The issues in that talk covered about 12 slides and twice as many minutes. Toward the end, the talk turned to comments about the hardware alternative to HP Virtual Arrays, PA-RISC hardware and the like. Charon came up. Hands went up in the room from the vendors and experts who had the Stromasys product among their customer bases. Vicky Shoemaker at Taurus Software, Steve Cooper at Allegro, plus Bagen and a few more. Not bad for a meeting of less than two dozen 3000 fans.

HP-labeled hardware is always going to have its terminus, because they're not building 3000s anymore. The peripherals will see their finale, too. It could well turn out that the Charon solution will be the only route that runs into the end of the 2020s, and maybe beyond. They keep making faster Intel hardware.

We learned that the remaining MPE/iX customers show up in places where change has been slow to invisible. At least it's invisible to the customers of ecommerce and mail order providers running the Ecometry software. The 3000's OS is durable, more so than its hardware. Those who remain have sometimes surprising budgets to maintain a proven system.
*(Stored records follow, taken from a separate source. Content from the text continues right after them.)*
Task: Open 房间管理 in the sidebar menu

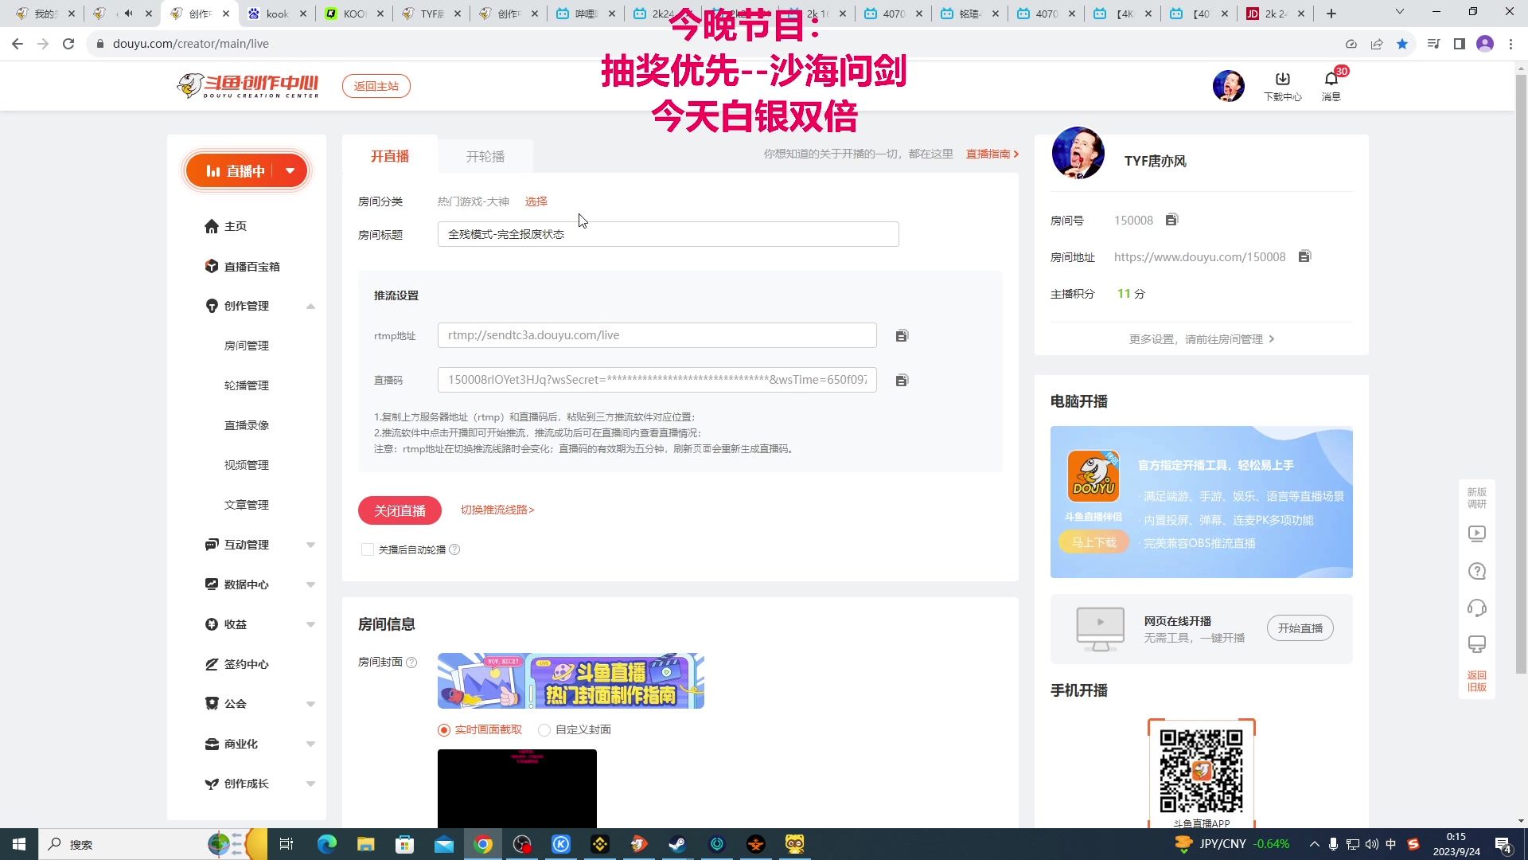Action: click(x=247, y=346)
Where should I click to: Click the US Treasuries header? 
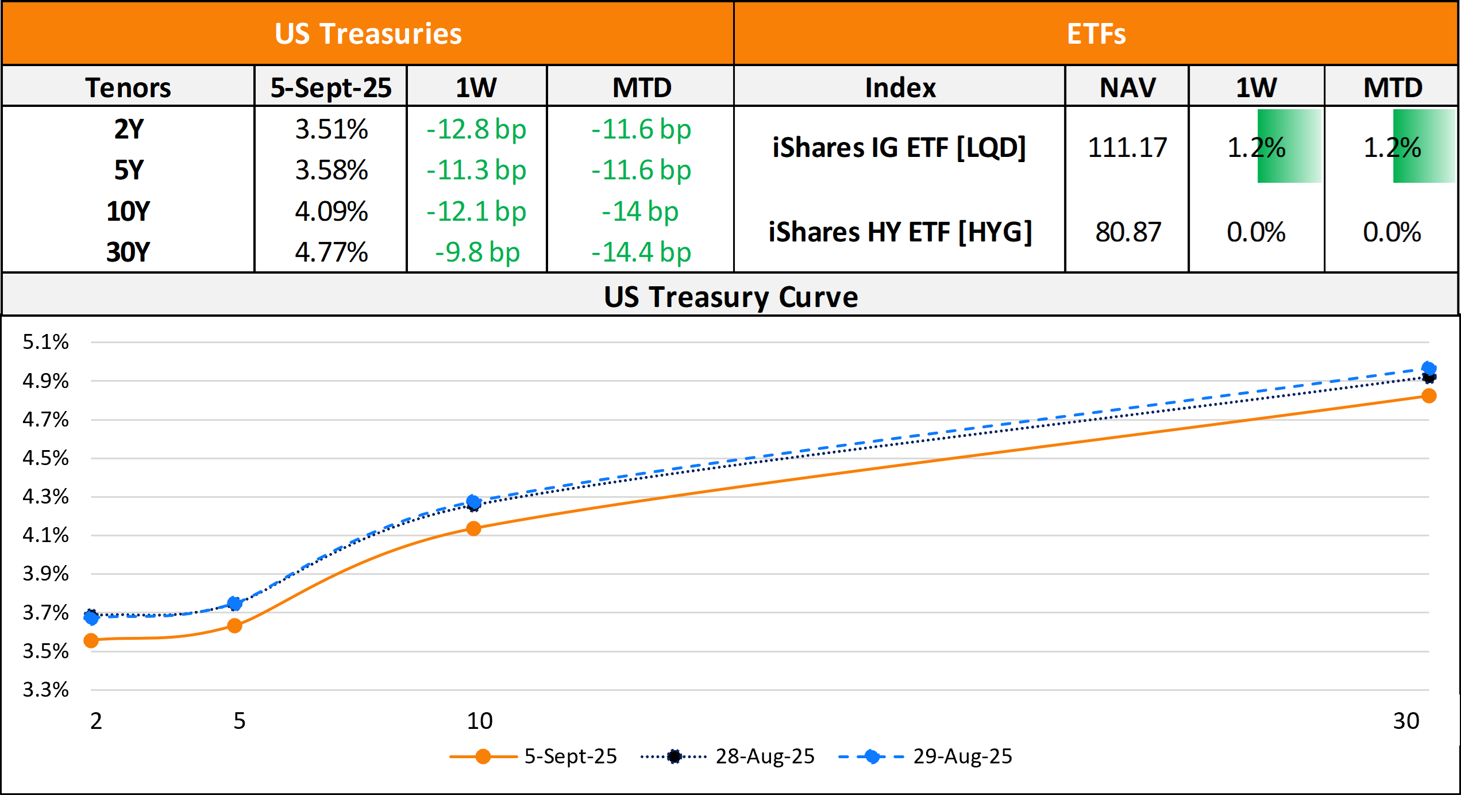coord(368,33)
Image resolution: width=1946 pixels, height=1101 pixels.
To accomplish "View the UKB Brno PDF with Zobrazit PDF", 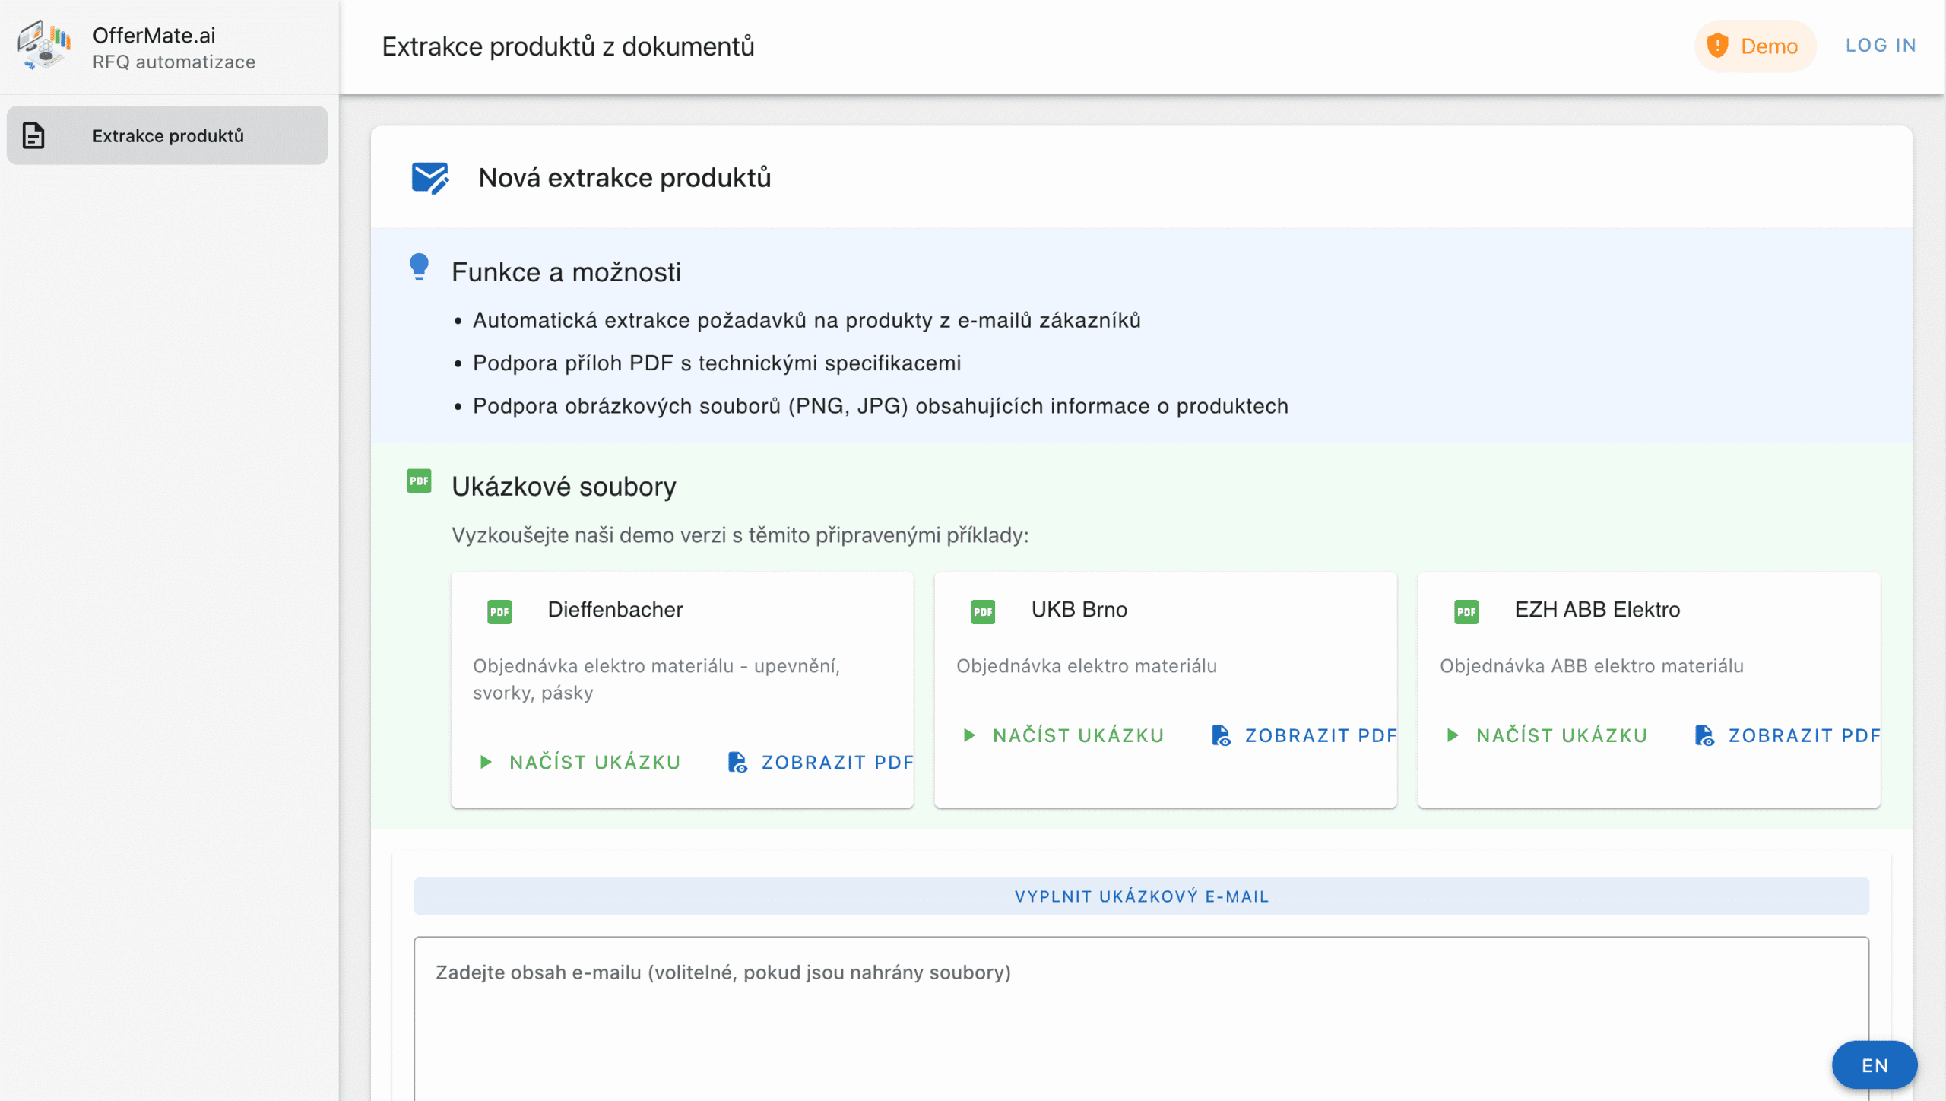I will coord(1304,735).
Issues are on the horizon for server performance. That's to say that an MPE/iX platform which needs to keep up with growth is going to need better horsepower to drive a virtualized 3000. HP keeps introducing ProLiant systems each faster and a better value than the last. Throw enough hardware at performance and, as always, the time to process the data goes down. 

Charon works, and it's a good product, Bagen said. So long as a customer can push enough hardware at a virtualized solution (see above) the range of suitability is broad. That makes the number of miles of homesteading different for the sites not locked into HP's hardware. The PA-RISC servers will never get faster, especially if a site is already at the top of the N-Class line.

The mileage will get better, even for companies with a lot of data to move down the road, in many virtualized worlds.

We're taking July 4 off here to celebrate our nation's independence. In a smaller way we're celebrating our own, and for those who use MPE/iX, their independence deserves a shout, too.